Privett is one of three Southeast Missouri State University musicians featured in the upcoming Southeast Missouri Symphony Orchestra concert. Privett, Jacob Alexander and Cory Simonavice auditioned and won the annual Concerto and Aria Competition and will each play a solo with the symphony accompanying them at 7:30 p.m. Monday and Tuesday at the Bedell Performance Hall.
The competition is open to any student with a music major or minor. They are judged by outside judges from area universities or city orchestras. It gives the students a professional experience and a "wonderful goal," according to Dr. Sara Edgerton, orchestra director and a professor at Southeast. "It gives them a little taste of the process."
Privett has been playing trumpet since she was 13. Her band director at Kennett Middle School knew her brother had played trumpet and that the family had the instrument on hand.
"My first choice in band was the trombone," Privett said.
But she has learned to love her instrument. She has a bachelor's degree from Southeast in trumpet performance, will receive her master's in higher education in administration in May and will pursue another master's in music performance. She said eventually she wants to be a college professor.
Privett has tried out for the Concerto and Aria Competition two other times. This was her last chance and will be her last concert with the symphony orchestra. Aside from her feature song, a concerto by Johann Baptist Georg Neruda, she also plays trumpet in the featured aria "The Trumpet Shall Sound" in the Easter Portion of the "Messiah."
"I'm kind of going out with a bang on this one," she said.
Privett has been practicing her solo piece since last summer. She would drive up to Cape Girardeau from Kennett to practice with her trumpet teacher, but she said her parents never complained when she played at home, either.
"They've definitely heard this concerto being practiced upstairs while I was home on the weekends," she said.
Cory Simonavice has also been practicing his marimba piece by Paul Creston since the summer. Simonavice calls himself a percussionist, and though he said he plays basically "anything that you hit with a stick," he knows the percussion family offers much more than a steady beat.
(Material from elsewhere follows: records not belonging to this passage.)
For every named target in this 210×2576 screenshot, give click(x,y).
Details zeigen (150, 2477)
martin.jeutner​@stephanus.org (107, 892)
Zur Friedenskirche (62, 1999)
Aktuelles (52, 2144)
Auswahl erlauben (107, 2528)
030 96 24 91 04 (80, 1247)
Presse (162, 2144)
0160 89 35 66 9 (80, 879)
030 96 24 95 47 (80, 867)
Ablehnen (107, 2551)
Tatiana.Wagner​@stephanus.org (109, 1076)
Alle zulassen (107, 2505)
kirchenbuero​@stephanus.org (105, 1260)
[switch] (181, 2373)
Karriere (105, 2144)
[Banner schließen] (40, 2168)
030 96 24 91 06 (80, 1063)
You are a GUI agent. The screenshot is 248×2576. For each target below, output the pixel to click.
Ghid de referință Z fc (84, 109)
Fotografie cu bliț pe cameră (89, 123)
The marimba is like a bigger xylophone with a more melodic and deeper sound, said Simonavice, a junior earning a bachelors of arts in music and prepharmacy.
"I've been trying really hard for two years working up to this," he said. He started playing percussion in sixth grade in Fenton, Mo., and said while he will not pursue a career in music, he wants to stay connected to it through community bands or giving lessons.
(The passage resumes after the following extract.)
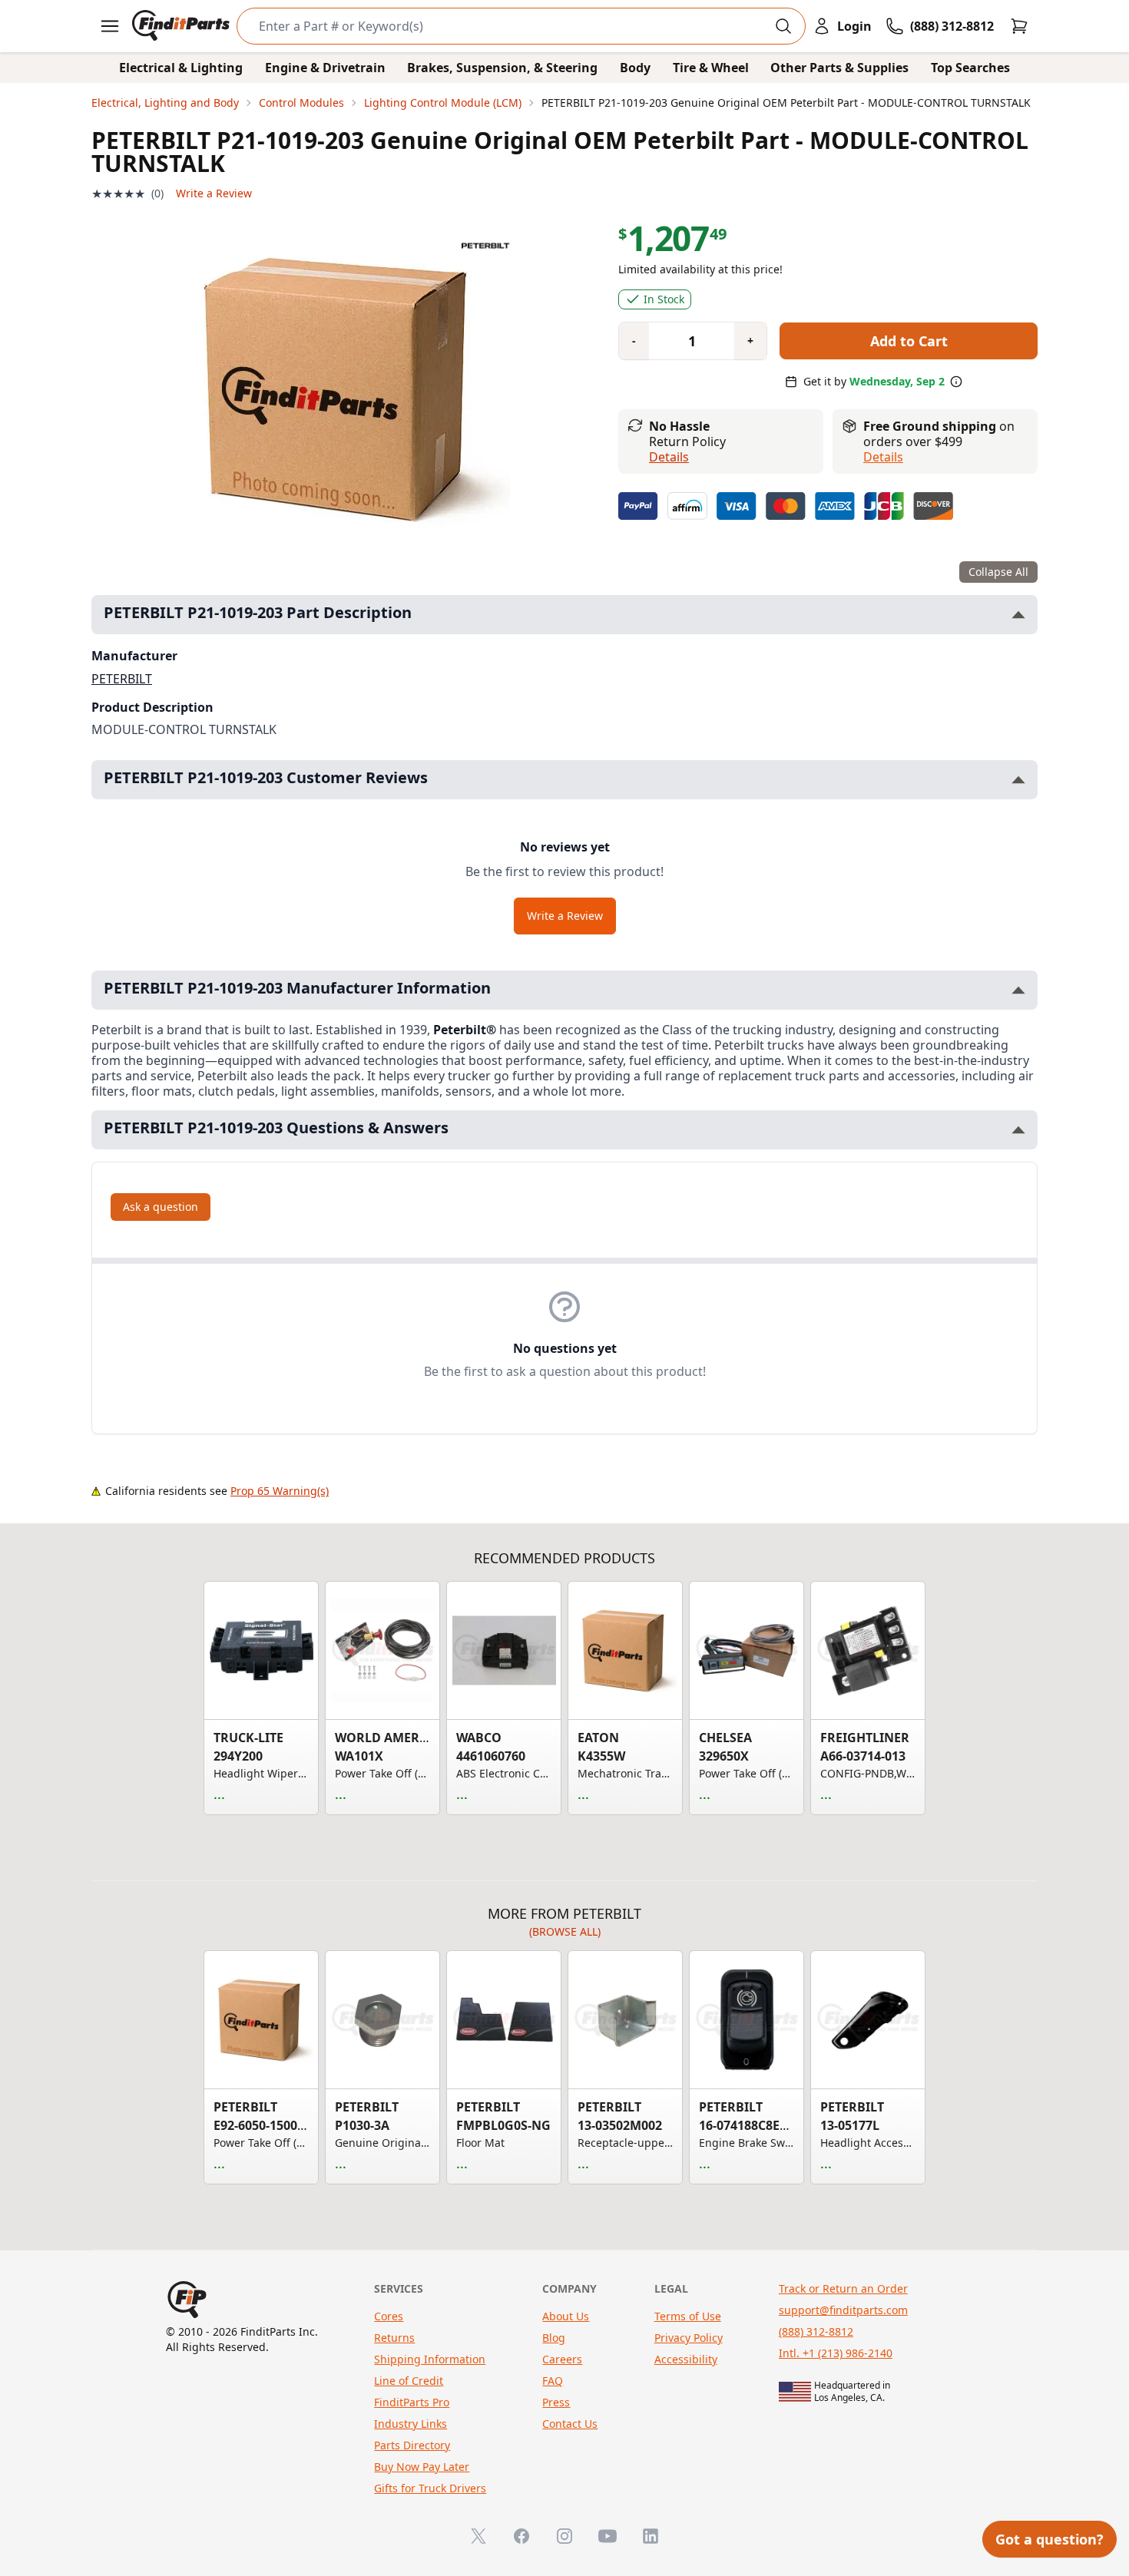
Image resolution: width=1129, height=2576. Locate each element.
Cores (388, 2316)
"I'm the only musician that my family has ever known," he said.
The piece he will play involves intense rhythmic sections, but also lyrical and pretty spots, too, he said. "It kind of shows the strength of the instrument."
Jacob Alexander also chose his Concerto and Aria piece to showcase the strength of his instrument -- his voice.
Alexander, a junior earning a music degree in vocal performance, will sing "Avant de quitter ces lieux," the aria from Charles Gounod's opera "Faust."
"I have a particular interest in French music," Alexander said. "It fits my voice well."
He had received high marks at competitions in 2009 and thought it would do well in this competition.
"The competition itself is really designed for upperclassmen. I just felt as though my technique was at a spot that would be good" try out, he said. "The stars aligned, I guess."
The character who sings the song is about to go off to battle. He first sings a prayer to protect his sister and keep her pure, then pledges to fight valiantly and ends with a prayer that if he should die in battle, he be allowed to watch over his sister from heaven.
"I have a younger sister and it's easy to put myself in that character," Alexander said. But, he said, the piece is dynamic and fits his baritone voice well.
"Really, I guess it was just very good advice from [Dr. Chris Goeke, a professor in the music department] on the song," he said.
The Concerto and Aria competition winners make up only part of the orchestra's concert. The orchestra will also play Handel's "Messiah: Easter Portion," complete with a choir and a preconcert talk by Paul Thompson, Southeast instructor of music.
Egerton said playing the Easter Portion just days before Easter made the concert more relevant. She will direct the orchestra for the Concerto and Aria portion, then Steve Hendricks, Southeast's choral director, will conduct the University Choir, Choral Union and Symphony Orchestra for "Messiah."